Pixel coordinate grounding data
-------

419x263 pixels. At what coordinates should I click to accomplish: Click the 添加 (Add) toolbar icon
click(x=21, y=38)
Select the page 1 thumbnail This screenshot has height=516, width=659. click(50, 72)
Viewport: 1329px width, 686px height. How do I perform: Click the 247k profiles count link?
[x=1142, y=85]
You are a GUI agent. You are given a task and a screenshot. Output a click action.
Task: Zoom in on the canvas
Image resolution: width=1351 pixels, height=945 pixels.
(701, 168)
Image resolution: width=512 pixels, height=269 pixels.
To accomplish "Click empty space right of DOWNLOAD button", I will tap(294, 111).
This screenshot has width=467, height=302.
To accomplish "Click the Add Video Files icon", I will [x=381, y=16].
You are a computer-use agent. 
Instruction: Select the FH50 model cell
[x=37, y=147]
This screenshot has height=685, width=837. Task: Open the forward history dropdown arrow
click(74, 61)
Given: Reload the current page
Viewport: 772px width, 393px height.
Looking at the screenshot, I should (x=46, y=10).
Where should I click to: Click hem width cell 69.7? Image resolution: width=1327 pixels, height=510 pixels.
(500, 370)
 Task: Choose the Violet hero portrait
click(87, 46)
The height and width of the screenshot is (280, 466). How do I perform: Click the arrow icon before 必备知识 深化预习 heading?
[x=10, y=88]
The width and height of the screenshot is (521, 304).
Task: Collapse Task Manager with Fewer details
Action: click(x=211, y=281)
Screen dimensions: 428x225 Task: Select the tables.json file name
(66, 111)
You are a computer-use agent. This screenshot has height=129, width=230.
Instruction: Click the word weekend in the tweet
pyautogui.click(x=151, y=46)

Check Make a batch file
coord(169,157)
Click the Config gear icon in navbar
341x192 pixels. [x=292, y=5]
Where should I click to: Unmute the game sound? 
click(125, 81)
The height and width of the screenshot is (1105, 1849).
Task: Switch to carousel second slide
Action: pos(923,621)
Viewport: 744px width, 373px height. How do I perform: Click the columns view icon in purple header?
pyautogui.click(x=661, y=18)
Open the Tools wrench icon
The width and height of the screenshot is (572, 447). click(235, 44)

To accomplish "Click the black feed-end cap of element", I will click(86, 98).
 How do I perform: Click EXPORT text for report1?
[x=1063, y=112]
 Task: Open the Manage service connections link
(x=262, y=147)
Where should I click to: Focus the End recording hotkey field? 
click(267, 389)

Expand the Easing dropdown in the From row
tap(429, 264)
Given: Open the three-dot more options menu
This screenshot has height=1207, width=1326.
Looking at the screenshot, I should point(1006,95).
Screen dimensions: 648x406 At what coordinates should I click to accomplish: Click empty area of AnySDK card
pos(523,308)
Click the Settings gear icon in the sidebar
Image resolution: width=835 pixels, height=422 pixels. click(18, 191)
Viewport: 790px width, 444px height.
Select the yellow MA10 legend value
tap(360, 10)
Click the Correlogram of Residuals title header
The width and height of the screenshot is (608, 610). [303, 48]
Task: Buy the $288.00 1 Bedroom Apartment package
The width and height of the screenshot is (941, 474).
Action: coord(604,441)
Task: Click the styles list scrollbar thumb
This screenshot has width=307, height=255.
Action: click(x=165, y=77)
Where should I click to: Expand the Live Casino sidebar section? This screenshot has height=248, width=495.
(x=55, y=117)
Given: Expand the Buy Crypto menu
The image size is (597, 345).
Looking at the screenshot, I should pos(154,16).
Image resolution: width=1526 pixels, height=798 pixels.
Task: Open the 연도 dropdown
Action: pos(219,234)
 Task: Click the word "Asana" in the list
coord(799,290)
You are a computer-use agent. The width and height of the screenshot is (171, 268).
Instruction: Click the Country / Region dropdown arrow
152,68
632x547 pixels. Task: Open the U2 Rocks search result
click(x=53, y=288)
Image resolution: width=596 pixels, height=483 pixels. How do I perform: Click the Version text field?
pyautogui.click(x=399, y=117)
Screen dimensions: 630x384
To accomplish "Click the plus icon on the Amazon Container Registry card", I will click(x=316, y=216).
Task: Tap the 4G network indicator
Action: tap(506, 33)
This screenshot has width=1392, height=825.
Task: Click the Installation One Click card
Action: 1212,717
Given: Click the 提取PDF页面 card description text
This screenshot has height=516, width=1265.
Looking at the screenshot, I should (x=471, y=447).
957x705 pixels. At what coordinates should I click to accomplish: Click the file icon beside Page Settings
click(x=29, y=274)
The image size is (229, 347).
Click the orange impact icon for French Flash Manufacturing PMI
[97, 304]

-------

Problem details = Here the output must be the lines above from the line with "The image size is (597, 345)." to the line with "Screen dimensions: 630x384", both included, duplicated word for word and nothing else.

Task response =
The image size is (597, 345).
Looking at the screenshot, I should pos(154,16).
Image resolution: width=1526 pixels, height=798 pixels.
Task: Open the 연도 dropdown
Action: pos(219,234)
 Task: Click the word "Asana" in the list
coord(799,290)
You are a computer-use agent. The width and height of the screenshot is (171, 268).
Instruction: Click the Country / Region dropdown arrow
152,68
632x547 pixels. Task: Open the U2 Rocks search result
click(x=53, y=288)
Image resolution: width=596 pixels, height=483 pixels. How do I perform: Click the Version text field?
pyautogui.click(x=399, y=117)
Screen dimensions: 630x384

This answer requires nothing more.